To do. Return exactly, please, the lines from the one containing "Screen dimensions: 988x436" to the last line of the entries below, and nothing else, leaving pictures out.

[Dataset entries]
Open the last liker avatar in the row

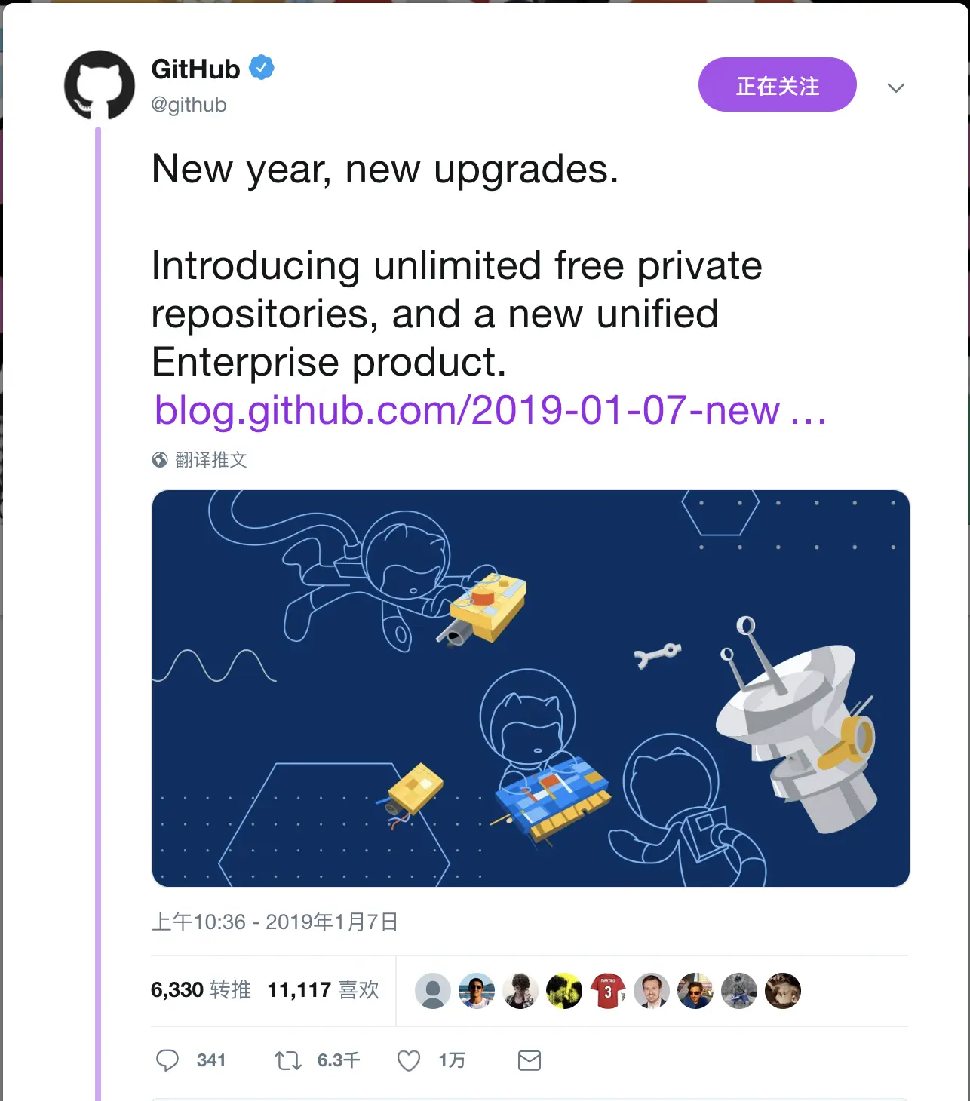click(x=783, y=991)
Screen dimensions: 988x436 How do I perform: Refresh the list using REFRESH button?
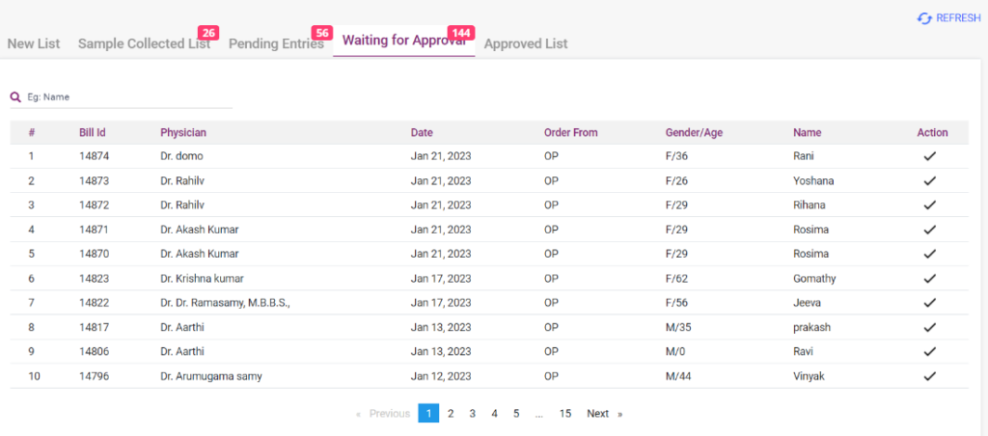tap(948, 18)
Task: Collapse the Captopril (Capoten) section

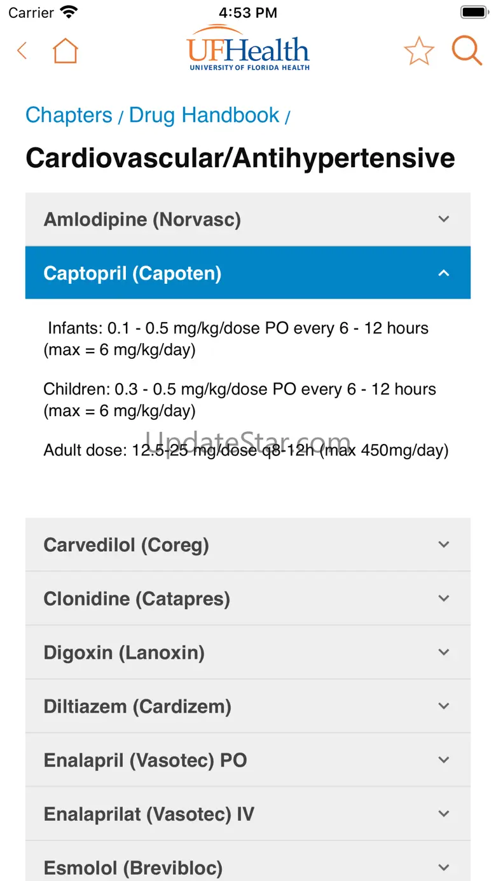Action: [x=247, y=273]
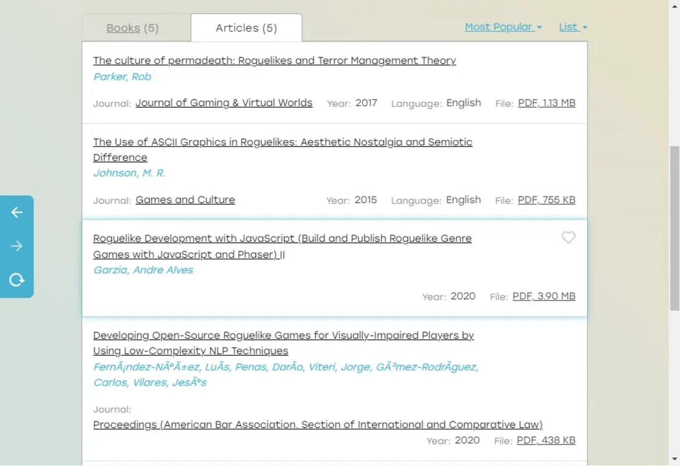Open 'Developing Open-Source Roguelike Games' article title

coord(283,336)
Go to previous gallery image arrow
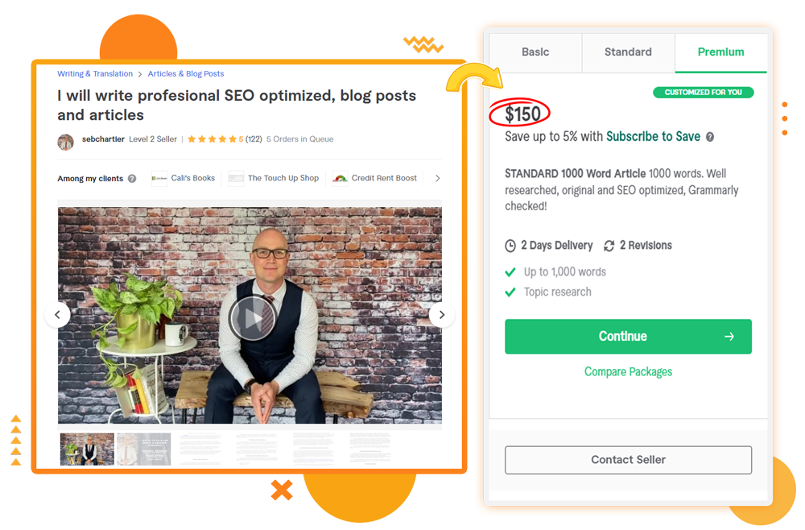Screen dimensions: 805x530 (57, 314)
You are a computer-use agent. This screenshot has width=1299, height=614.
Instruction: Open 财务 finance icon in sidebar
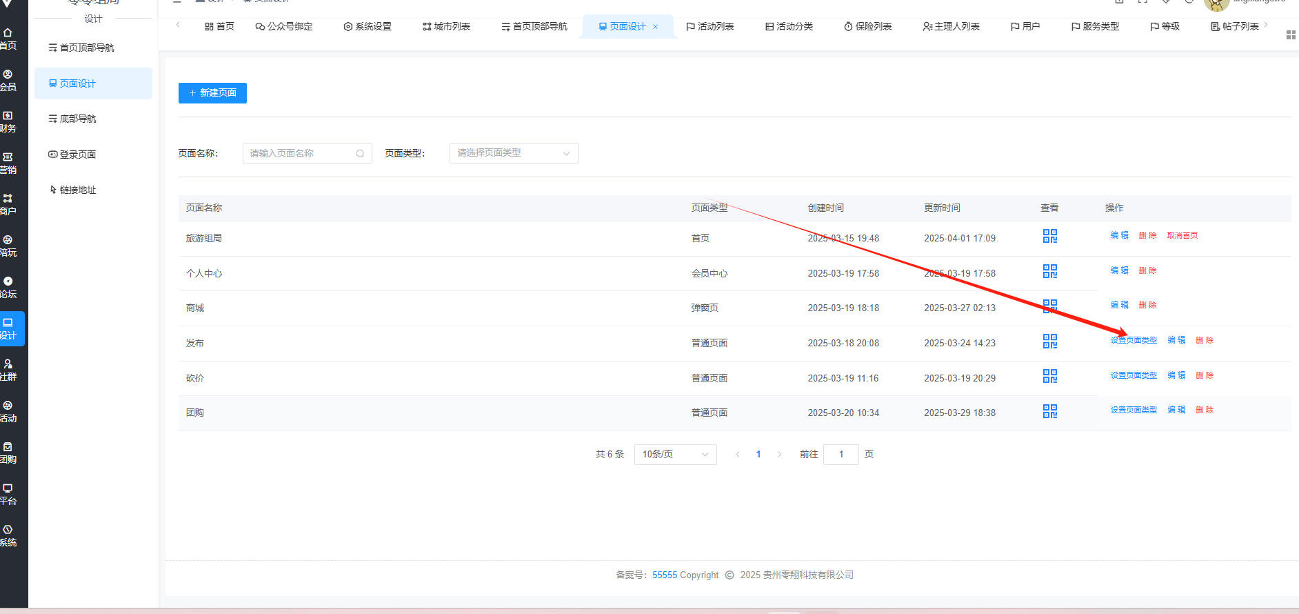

Solution for this task.
Screen dimensions: 988x436 How do I perform: Refresh the list using REFRESH button?
tap(948, 18)
Task: Collapse the Captopril (Capoten) section

Action: [x=247, y=273]
Open 'Developing Open-Source Roguelike Games' article title

coord(283,336)
Go to previous gallery image arrow
Screen dimensions: 805x530 (57, 314)
You are a computer-use agent. This screenshot has width=1299, height=614.
Instruction: Open 财务 finance icon in sidebar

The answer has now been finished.